Utopia
Utopia is a word used to describe a place or situation that is ideal or perfect. The word can also be used to describe a fantasy or dream world where people live in peace and harmony with nature. The idea of a utopia is often viewed in contrast to dystopia, which is the opposite of the perfect society.
The Utopian idea resurfaces throughout history, especially in fiction. Many SF stories use the utopian paradigm to explore fundamental change, a different way of being. These visions of new heavens and hells vary widely in their content and ambition. Some utopias are simple exoticism, and others attempt to reconcile historically opposed impulses.
Sir Thomas More, in his book Utopia (1516), described a society of perfect political and social order on an imaginary island. His work popularized the modern definition of utopia, any imaginary world that possesses highly desirable qualities for its inhabitants. The Greek eu-topos means “good place,” but the word has become a synonym for any desirable state of being.

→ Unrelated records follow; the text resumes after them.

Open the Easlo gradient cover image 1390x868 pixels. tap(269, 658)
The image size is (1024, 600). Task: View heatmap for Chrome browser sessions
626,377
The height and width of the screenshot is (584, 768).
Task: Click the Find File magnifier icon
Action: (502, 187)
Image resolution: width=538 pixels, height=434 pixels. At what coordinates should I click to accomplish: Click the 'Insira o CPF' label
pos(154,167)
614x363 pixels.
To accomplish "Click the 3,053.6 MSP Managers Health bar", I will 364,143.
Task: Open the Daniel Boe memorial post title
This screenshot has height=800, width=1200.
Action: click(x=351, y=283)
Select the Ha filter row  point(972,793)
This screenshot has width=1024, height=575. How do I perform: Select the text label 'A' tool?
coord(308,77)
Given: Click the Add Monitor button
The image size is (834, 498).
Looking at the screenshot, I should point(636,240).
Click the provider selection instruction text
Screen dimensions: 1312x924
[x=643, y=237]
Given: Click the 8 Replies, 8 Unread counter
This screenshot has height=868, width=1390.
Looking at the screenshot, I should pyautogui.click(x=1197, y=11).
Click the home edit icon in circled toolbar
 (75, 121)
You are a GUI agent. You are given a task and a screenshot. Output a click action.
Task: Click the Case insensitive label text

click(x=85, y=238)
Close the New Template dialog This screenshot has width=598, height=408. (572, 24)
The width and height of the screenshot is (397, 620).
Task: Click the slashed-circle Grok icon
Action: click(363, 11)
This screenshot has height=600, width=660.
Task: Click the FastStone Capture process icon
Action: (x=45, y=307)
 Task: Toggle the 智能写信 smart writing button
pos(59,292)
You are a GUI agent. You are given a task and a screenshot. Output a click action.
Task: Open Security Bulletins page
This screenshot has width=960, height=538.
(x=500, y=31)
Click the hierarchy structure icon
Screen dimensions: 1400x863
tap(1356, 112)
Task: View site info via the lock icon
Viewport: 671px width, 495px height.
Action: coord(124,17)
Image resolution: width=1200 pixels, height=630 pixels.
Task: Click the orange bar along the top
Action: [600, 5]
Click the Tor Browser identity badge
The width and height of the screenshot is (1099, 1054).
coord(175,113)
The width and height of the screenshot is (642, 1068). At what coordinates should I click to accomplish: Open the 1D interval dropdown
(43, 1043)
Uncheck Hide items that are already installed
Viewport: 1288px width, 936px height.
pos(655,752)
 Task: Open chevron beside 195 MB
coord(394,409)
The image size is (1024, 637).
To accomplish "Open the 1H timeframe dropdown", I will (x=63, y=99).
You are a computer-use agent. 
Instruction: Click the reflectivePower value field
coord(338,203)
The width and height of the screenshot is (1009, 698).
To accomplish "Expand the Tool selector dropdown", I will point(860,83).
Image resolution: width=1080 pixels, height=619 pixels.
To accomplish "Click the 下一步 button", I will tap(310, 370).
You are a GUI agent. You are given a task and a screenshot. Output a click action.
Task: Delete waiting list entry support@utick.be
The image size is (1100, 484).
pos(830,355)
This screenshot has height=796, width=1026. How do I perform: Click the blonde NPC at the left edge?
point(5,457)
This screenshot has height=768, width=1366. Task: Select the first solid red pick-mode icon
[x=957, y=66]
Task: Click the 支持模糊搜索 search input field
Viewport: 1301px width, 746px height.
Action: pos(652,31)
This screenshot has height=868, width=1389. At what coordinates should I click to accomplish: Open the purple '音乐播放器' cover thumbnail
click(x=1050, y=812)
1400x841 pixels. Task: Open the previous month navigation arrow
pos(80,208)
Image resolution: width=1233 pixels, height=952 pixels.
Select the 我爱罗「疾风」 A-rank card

The most famous utopian works include Plato’s Republic and HG Wells’s The Time Machine. Other notable utopian novels and stories are Ariel, by Octavia Butler, and The City and the Stars, by Robert A. Heinlein. In contemporary SF, utopian visions tend to be more open than in the past, and they are often characterized by a sense of restlessness and risk-taking experimentation. The utopian impulse has been deprived of its classical end of struggle and image of achieved harmony, but it continues to resurface warily and self-questioningly.